シングルプレイヤー ( アイドル愚考録 )

プロレス界にはタッグ屋と呼ばれる選手たちがいる。

こう書くと、「あれ? アイドル愚考録じゃないの?」と驚く人もいるだろうから、あらかじめ宣言しておこう。

これは間違いなくアイドル愚考録である。安心してほしい。

さて、話を戻す。タッグ屋と聞いて、バーバリアンズ、ファンクス、スタイナーブラザーズ、邪道外道などの名前を思いうかべる人もいるだろうが、今回、私が取り上げるのは彼らのようなタイプではない。

タッグ屋にはもうひとつのタイプがある。

プロレスには6人タッグという試合形式がある。

これは赤と青の各コーナーが3人のトリオを結成してプロレスを行うものだが、プロレスの試合をよく観ている人であれば、6人タッグになるとほぼ間違いなくリング上でコールされる選手がいることにお気づきだろう。

私の言うタッグ屋とは彼らのようなレスラーを指す。

彼らの役目は勝ちを目指すことよりも、一緒に組むスター選手たちをサポートし、一発芸的な得意技でアクセントを加え、試合の流れをコントロールすることにある。

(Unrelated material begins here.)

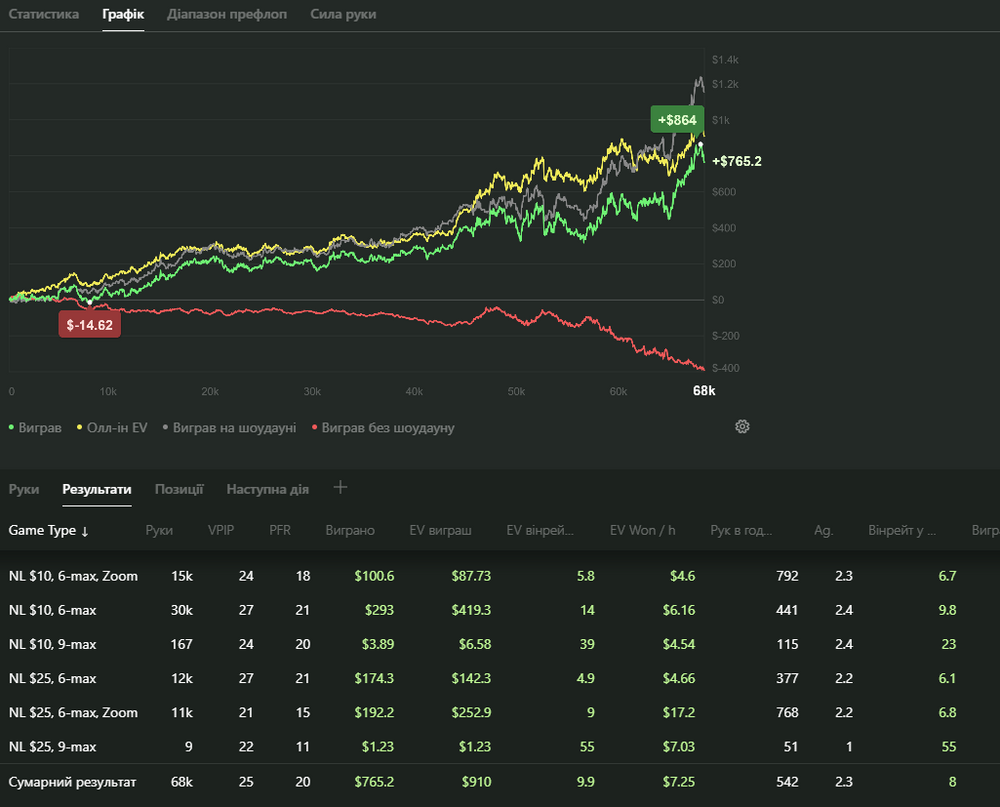
Task: Select the NL $25, 6-max row
Action: click(53, 678)
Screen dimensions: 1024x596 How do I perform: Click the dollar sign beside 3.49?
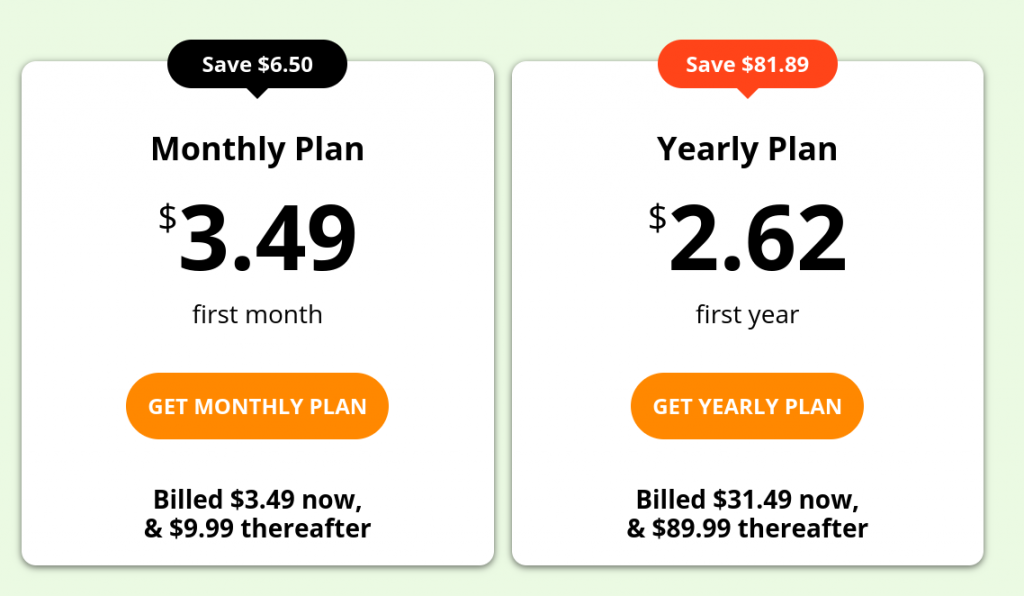(x=167, y=217)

古い名前で恐縮だが、マイティ井上、ヒロ斉藤、キン肉マンならブロッケンJrなどである。

彼らが声援を浴びることはない。しかし、彼らの活躍なくしては好カードは生まれない。スター選手ばかりでは試合の流れが滞ったり、ファンの期待を裏切る大味な試合になってしまうのだ。

そして、彼らのようなタッグ屋はプロレス界だけではなく、グラビア界にも存在する。

グラビアでは新鮮さを演出するため、イベントや一定期間だけ特別ユニットを組むことがあるが、やはりここでもタッグ屋の存在は欠かせない。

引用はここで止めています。